MILIBAND: Guarda, dal 2003 ad oggi le persone non hanno mai avuto intenzione di cambiare le loro posizioni, ma al contrario nei i prossimi cinque anni si muoveranno in questo senso, e tra dieci anni noi sapremo chi aveva ragione e chi torto. Noi compiliamo un registro del rischio con frequenza semestrale nell'ufficio degli esteri, cosa è andato bene e cosa male, negli ultimi anni l'Iraq è andata meglio di quanto ci si aspettava.

FALKNER: Ma tra cinque anni non analizzeremo l'Iraq da ieri ad oggi e non ci preoccuperemo di stabilire chi aveva ragione e chi torto, ma diremo che si è scatenato un nuovo tipo di radicalismo islamico. L'Iraq è stato visto come una nazione irragionevole e imperialista. Dovunque sono andato nelle comunità del nord dell'Inghilterra, conducendo una campagna contro la guerra, ho incontrato persone che confondevano l'intervento palestinese e afgano, che ho sostenuto, con l'Iraq. Quando guarderemo indietro ad un Europa lacerata dall'islamismo, additeremo la guerra in Iraq.

MILIBAND: Non sono d'accordo. Non è la guerra in Iraq, è l'assenza di uno stato per i palestinesi, che è la più grande scusa per il radicalismo islamico: quarantuno anni dopo la guerra del 1967 rappresenta il biglietto da visita per l'estremismo violento. Ho avuto un incontro pubblico con il ministro degli esteri pachistano a Birmingham, ed ha affermato che la causa è la Palestina. Se sei del Bangladesh del Kashimir, della Somalia o del Pakistan la risposta è la stessa.

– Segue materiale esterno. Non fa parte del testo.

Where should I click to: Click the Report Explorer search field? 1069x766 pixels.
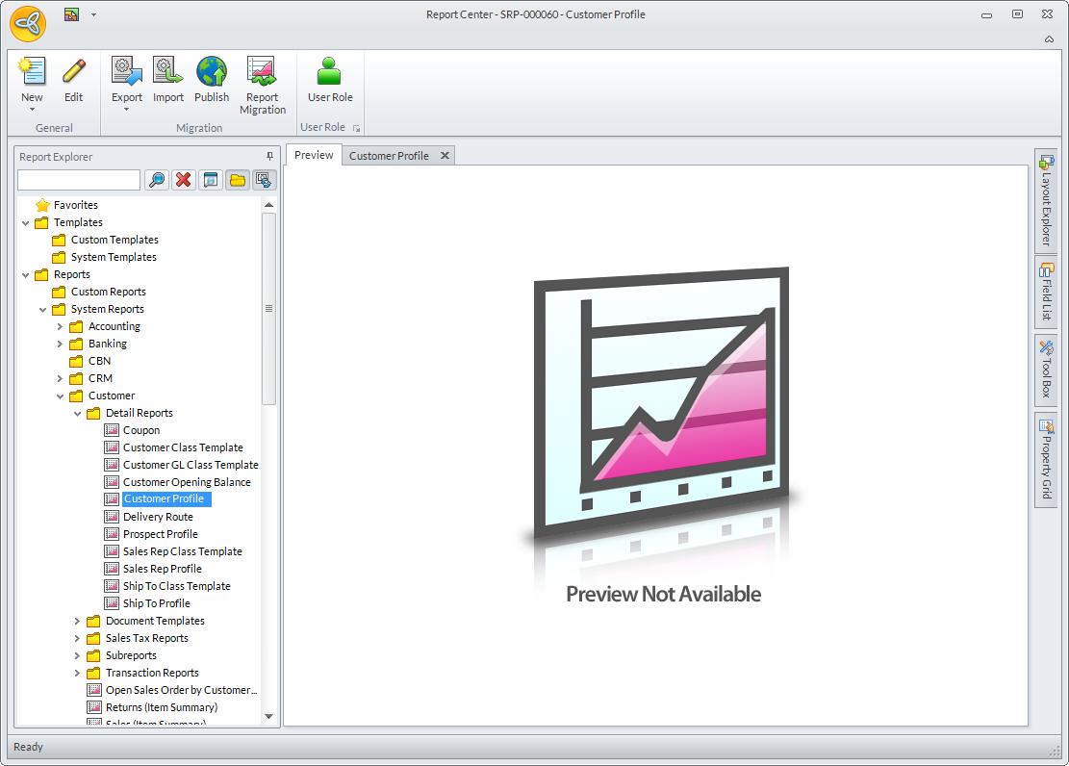click(x=79, y=180)
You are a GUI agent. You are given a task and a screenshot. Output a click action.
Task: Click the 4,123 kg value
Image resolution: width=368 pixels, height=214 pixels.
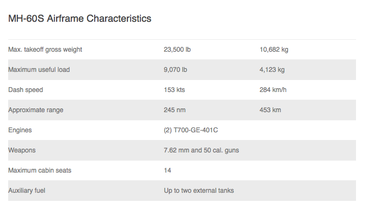point(272,70)
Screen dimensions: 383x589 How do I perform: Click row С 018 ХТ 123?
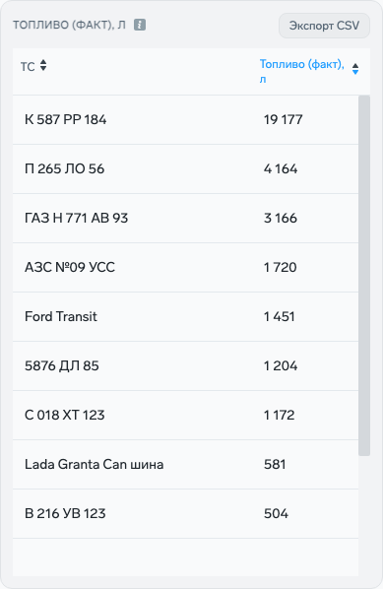tap(185, 415)
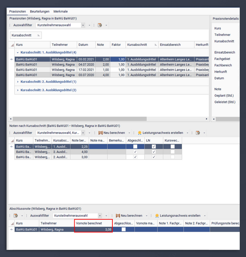This screenshot has height=257, width=246.
Task: Switch to the Beurteilungen tab
Action: (40, 11)
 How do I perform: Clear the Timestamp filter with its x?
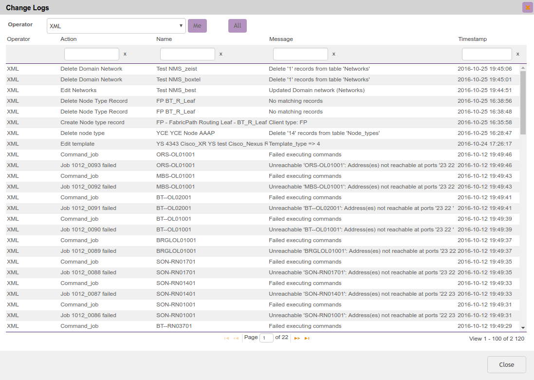[517, 54]
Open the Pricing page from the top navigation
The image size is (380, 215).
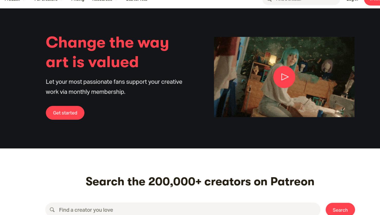(x=78, y=1)
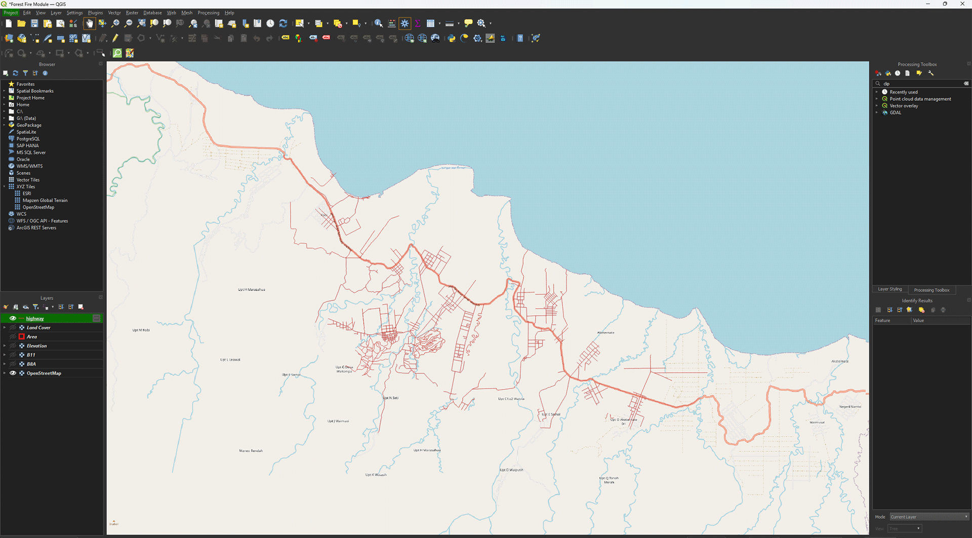The width and height of the screenshot is (972, 538).
Task: Open the Field Calculator sigma statistics icon
Action: click(x=418, y=23)

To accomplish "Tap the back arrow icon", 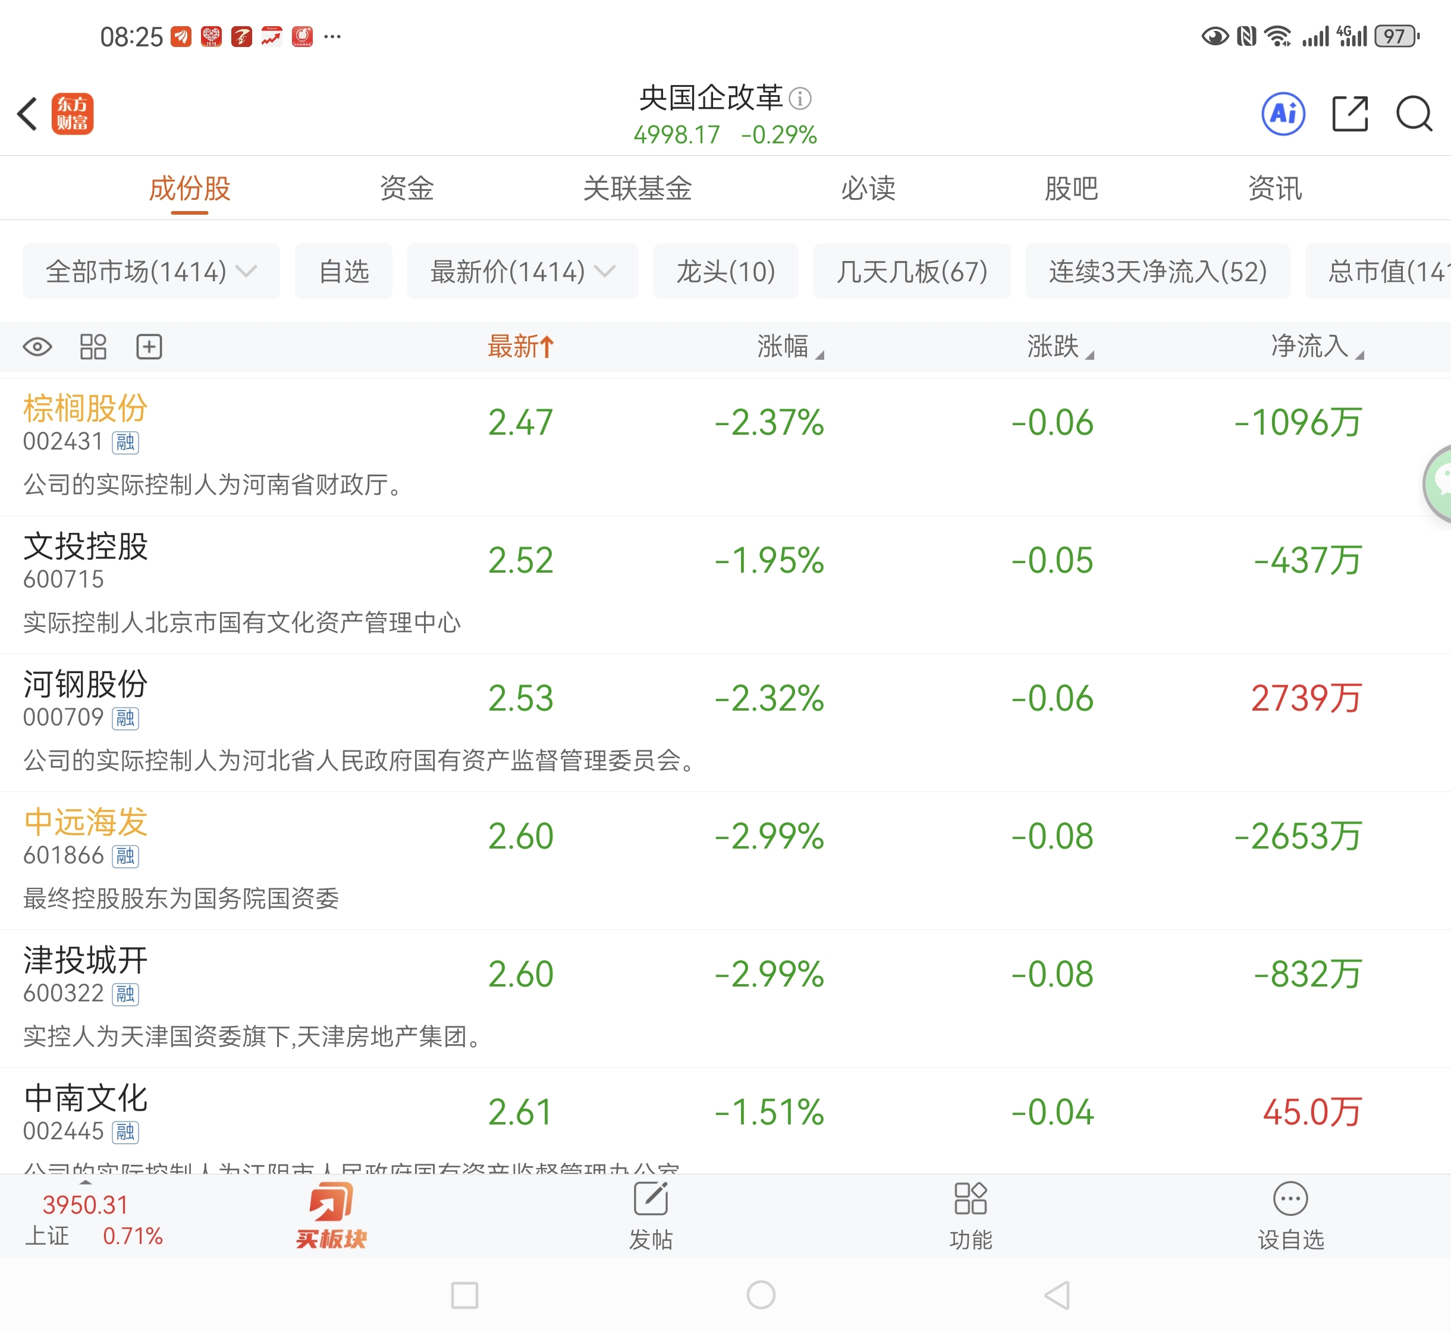I will (x=27, y=114).
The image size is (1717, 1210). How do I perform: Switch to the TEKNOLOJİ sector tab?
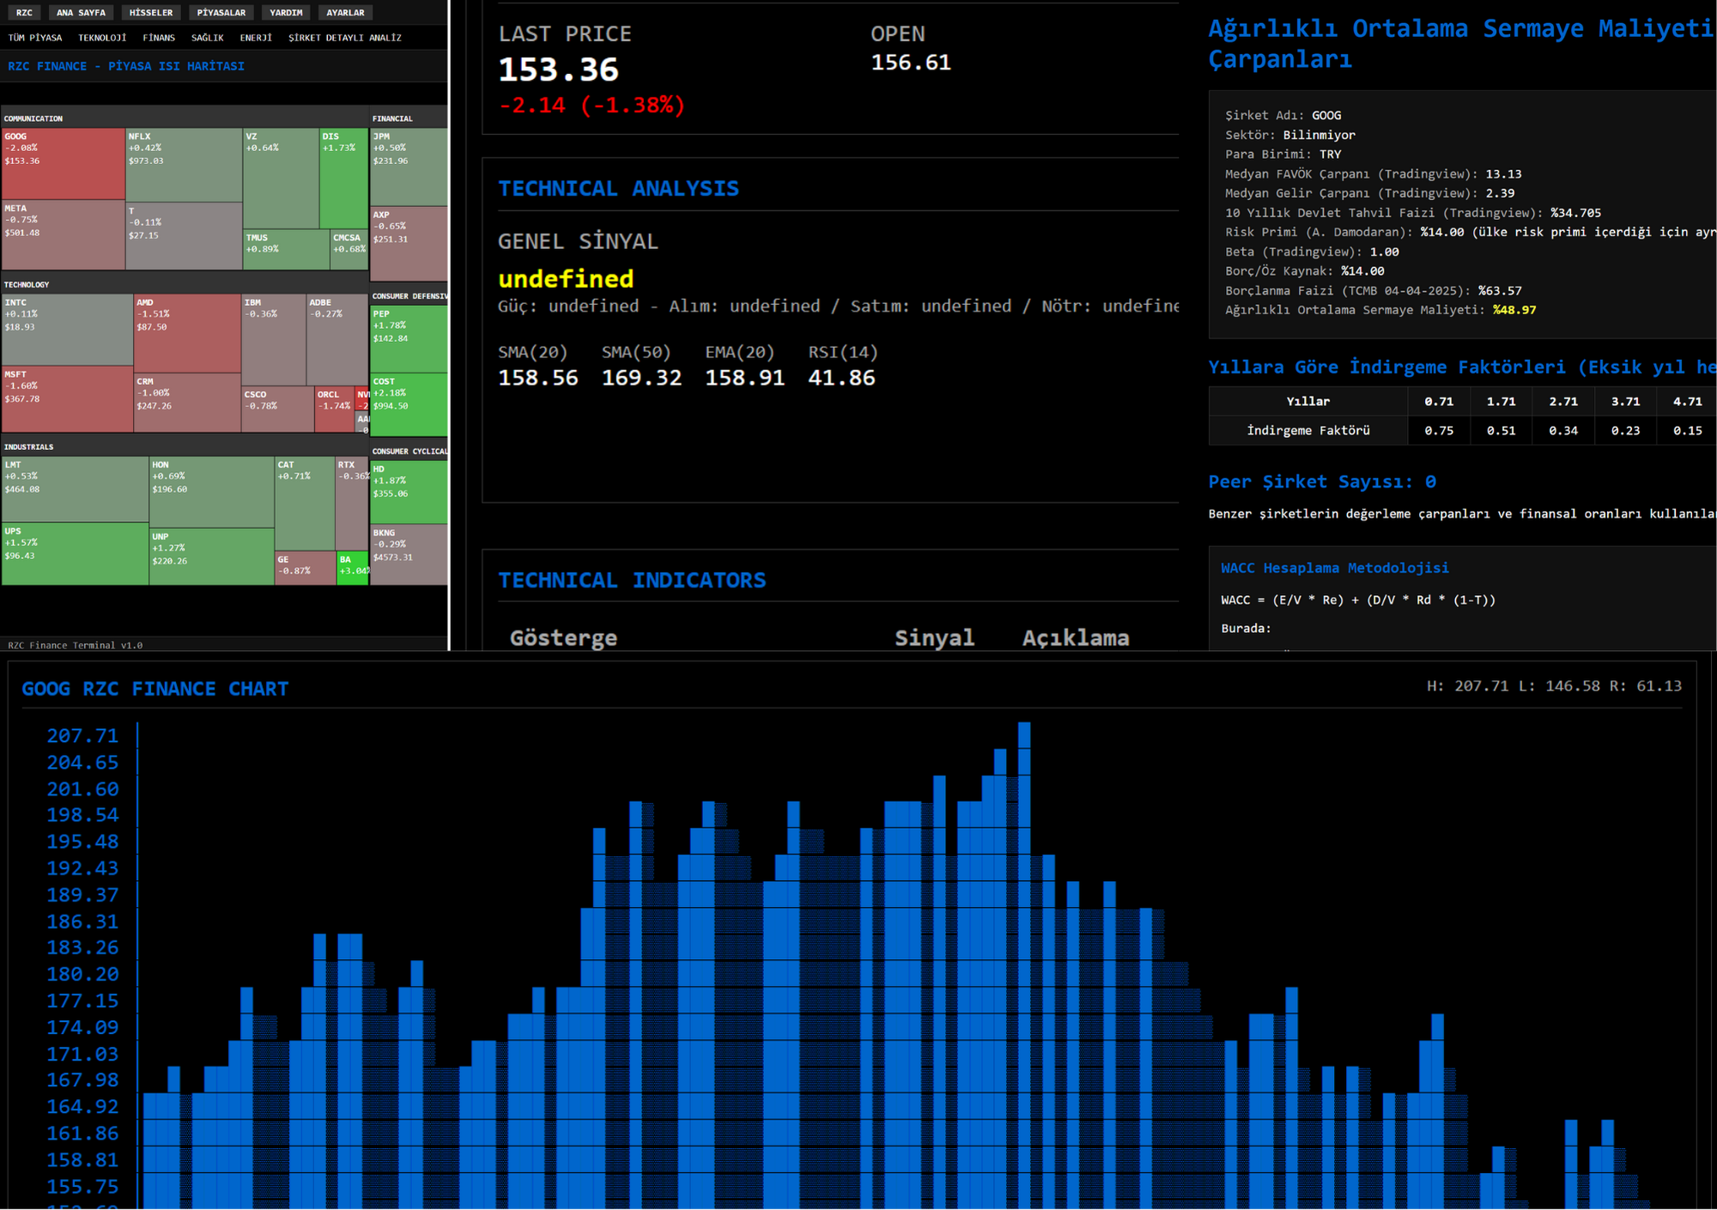click(x=102, y=38)
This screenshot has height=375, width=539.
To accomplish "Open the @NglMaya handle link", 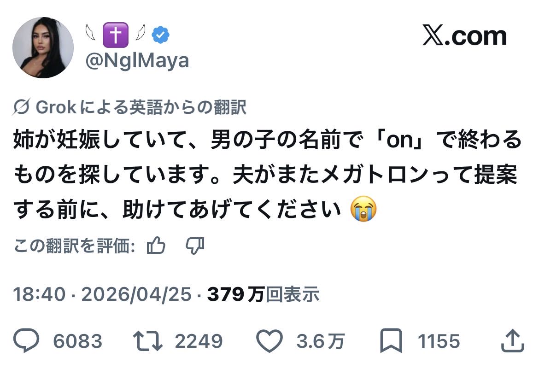I will (x=137, y=60).
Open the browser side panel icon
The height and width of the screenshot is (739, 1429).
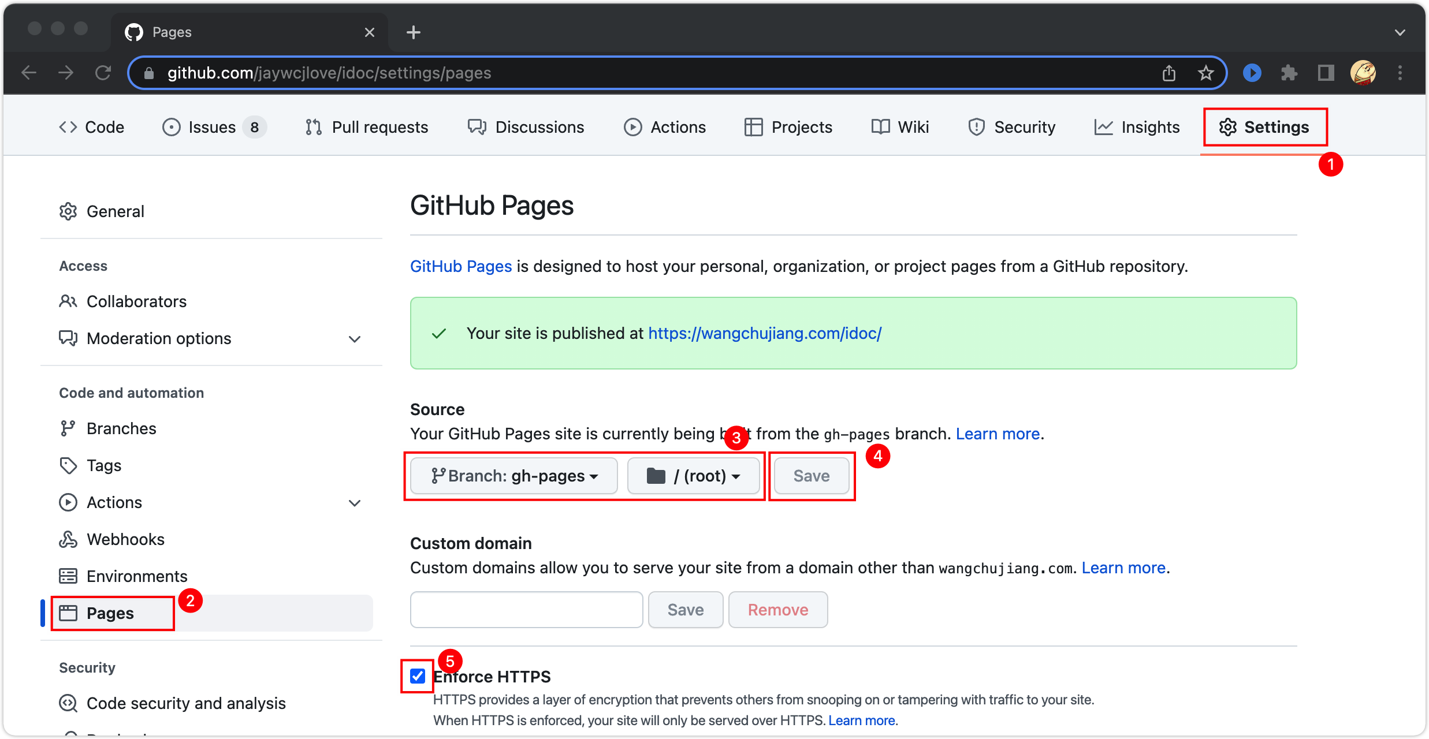[x=1326, y=73]
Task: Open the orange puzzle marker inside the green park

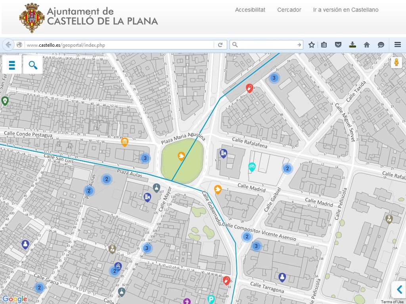Action: coord(182,156)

FALKNER: Le persone di cui stai parlando non sono quelle che si fanno saltare con le bombe.

GOODHART: Stai dicendo che la politica estera britannica dovrebbe essere determinata sulla base di quello che le comunità musulmane nel nord pensano? Come hai detto, spesso non fanno neanche una razionale distinzione tra l'Afganistan e l'Iraq.